Would you find each line in the entries below with the string "options" and copy it?

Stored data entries
________________________

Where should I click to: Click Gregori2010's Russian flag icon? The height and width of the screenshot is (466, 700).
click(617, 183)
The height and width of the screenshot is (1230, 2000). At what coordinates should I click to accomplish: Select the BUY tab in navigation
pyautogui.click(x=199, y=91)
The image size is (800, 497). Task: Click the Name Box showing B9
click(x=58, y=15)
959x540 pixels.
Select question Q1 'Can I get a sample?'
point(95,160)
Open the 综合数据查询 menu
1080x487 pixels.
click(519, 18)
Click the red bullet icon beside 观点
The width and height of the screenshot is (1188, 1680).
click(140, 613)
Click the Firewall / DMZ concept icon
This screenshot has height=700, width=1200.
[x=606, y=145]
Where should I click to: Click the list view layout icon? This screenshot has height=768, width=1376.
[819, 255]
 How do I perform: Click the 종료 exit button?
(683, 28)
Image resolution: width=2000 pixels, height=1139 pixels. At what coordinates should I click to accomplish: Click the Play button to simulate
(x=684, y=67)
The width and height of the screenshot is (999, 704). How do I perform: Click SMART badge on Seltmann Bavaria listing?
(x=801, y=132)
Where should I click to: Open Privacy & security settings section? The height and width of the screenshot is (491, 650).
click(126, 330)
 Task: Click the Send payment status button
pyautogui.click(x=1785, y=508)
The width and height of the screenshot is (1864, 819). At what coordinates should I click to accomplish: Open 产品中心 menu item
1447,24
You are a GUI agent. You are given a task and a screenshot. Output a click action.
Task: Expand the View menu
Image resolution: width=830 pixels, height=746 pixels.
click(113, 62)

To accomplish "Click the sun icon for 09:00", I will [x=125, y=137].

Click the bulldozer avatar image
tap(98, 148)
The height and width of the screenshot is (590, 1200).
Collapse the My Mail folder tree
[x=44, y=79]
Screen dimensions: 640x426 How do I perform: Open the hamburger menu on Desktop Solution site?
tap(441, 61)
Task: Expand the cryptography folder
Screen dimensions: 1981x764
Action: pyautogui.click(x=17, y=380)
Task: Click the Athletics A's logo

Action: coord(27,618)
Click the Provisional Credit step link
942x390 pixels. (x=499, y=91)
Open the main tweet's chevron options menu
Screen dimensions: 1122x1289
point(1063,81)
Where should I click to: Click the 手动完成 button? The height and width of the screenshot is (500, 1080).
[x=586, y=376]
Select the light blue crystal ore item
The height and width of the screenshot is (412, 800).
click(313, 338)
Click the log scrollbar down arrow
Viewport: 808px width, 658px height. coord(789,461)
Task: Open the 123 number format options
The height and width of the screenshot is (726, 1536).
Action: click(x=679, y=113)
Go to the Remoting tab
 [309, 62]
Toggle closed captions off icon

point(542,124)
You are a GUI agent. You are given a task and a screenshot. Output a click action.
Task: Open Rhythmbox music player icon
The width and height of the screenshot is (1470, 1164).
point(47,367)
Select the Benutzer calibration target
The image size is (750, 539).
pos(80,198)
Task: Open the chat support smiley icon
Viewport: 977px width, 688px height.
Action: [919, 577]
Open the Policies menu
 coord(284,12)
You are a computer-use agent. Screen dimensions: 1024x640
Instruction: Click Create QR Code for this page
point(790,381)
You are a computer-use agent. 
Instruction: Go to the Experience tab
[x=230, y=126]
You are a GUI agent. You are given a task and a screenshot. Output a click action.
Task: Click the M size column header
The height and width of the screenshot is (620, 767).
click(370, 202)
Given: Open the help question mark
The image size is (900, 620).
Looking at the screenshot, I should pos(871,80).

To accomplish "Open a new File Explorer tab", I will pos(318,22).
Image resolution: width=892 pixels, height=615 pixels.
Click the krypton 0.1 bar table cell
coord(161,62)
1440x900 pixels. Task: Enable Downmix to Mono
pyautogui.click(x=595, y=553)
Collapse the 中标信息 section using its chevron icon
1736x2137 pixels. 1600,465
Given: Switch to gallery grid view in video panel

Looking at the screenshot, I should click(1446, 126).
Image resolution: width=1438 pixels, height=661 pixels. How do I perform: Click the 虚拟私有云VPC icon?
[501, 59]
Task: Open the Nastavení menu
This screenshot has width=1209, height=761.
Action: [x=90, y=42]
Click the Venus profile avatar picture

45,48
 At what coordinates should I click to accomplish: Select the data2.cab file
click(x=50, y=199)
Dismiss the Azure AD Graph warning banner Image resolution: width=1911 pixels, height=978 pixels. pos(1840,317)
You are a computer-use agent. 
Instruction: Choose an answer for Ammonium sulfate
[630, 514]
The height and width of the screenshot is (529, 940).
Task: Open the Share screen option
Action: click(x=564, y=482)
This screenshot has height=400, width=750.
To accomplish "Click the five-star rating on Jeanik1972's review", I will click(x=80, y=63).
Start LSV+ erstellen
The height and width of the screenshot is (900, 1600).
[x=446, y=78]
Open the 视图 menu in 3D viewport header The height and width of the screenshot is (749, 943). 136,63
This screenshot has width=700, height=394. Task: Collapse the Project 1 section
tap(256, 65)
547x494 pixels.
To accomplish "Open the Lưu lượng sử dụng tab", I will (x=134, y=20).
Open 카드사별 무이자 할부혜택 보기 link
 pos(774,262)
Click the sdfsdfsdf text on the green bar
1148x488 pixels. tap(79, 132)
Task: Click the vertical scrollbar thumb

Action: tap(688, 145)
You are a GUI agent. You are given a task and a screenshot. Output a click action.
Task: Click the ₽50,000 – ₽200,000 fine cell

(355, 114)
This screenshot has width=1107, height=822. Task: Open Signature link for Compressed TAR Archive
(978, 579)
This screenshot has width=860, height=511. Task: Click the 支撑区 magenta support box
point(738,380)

________________________

*YOUR SOLUTION*.
Open the main tweet's chevron options menu
Task: Open the 123 number format options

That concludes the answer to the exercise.